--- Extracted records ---

:::

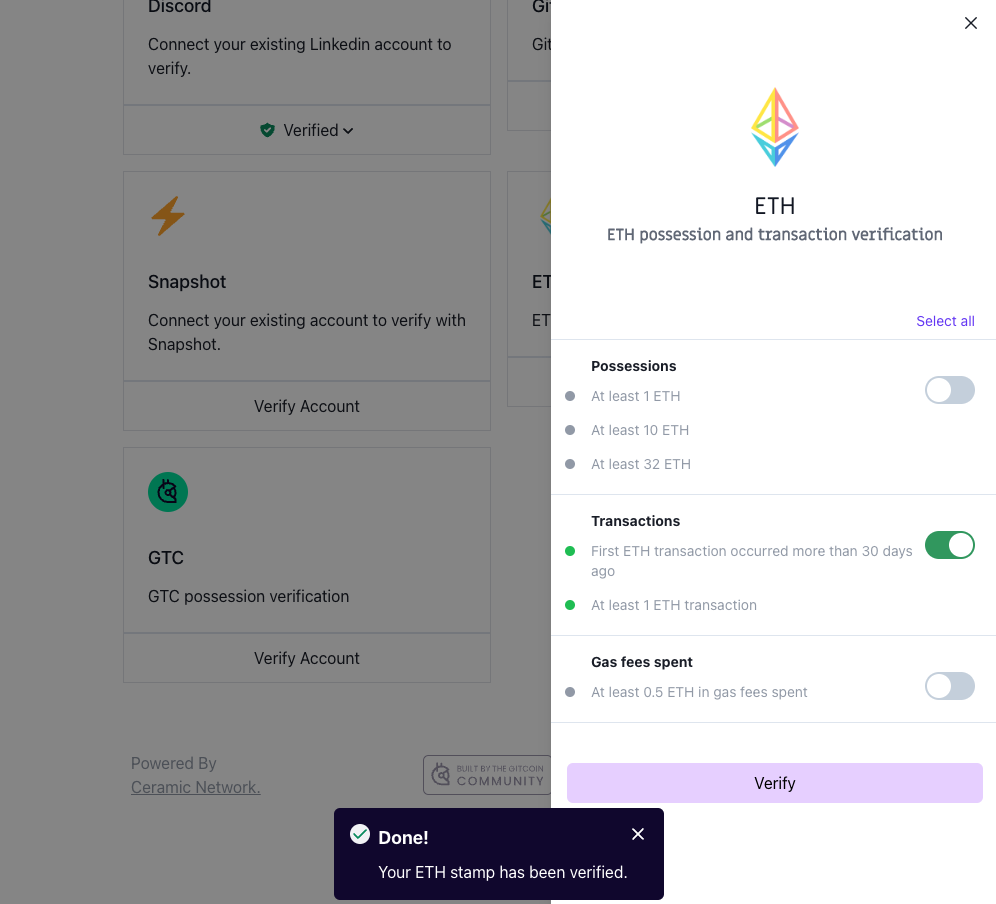Click Verify Account under GTC
996x904 pixels.
pos(307,658)
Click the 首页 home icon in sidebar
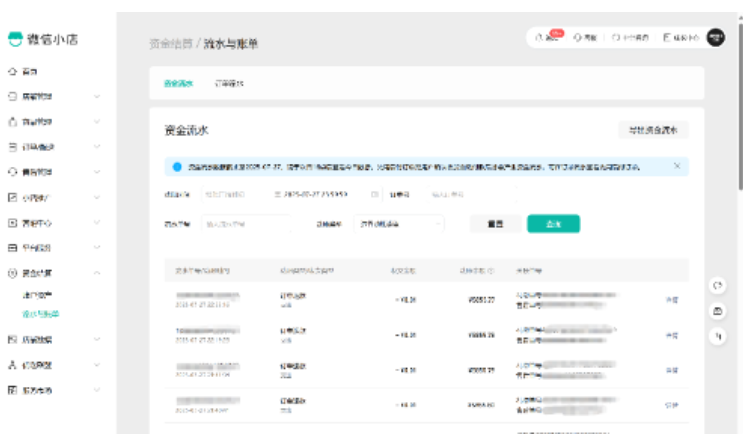The width and height of the screenshot is (743, 441). point(13,73)
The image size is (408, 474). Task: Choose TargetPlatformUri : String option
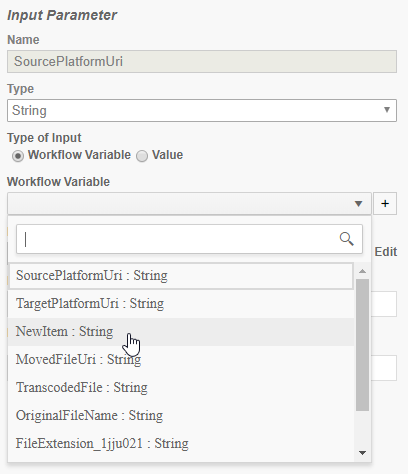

:::

--- What the task asks ---
Once the line containing "Click the 首页 home icon in sidebar" is found, it and every line through the end of the records above should be output exactly, with no pictures.

--- Solution ---
Click the 首页 home icon in sidebar
The width and height of the screenshot is (743, 441). point(13,73)
The image size is (408, 474). Task: Choose TargetPlatformUri : String option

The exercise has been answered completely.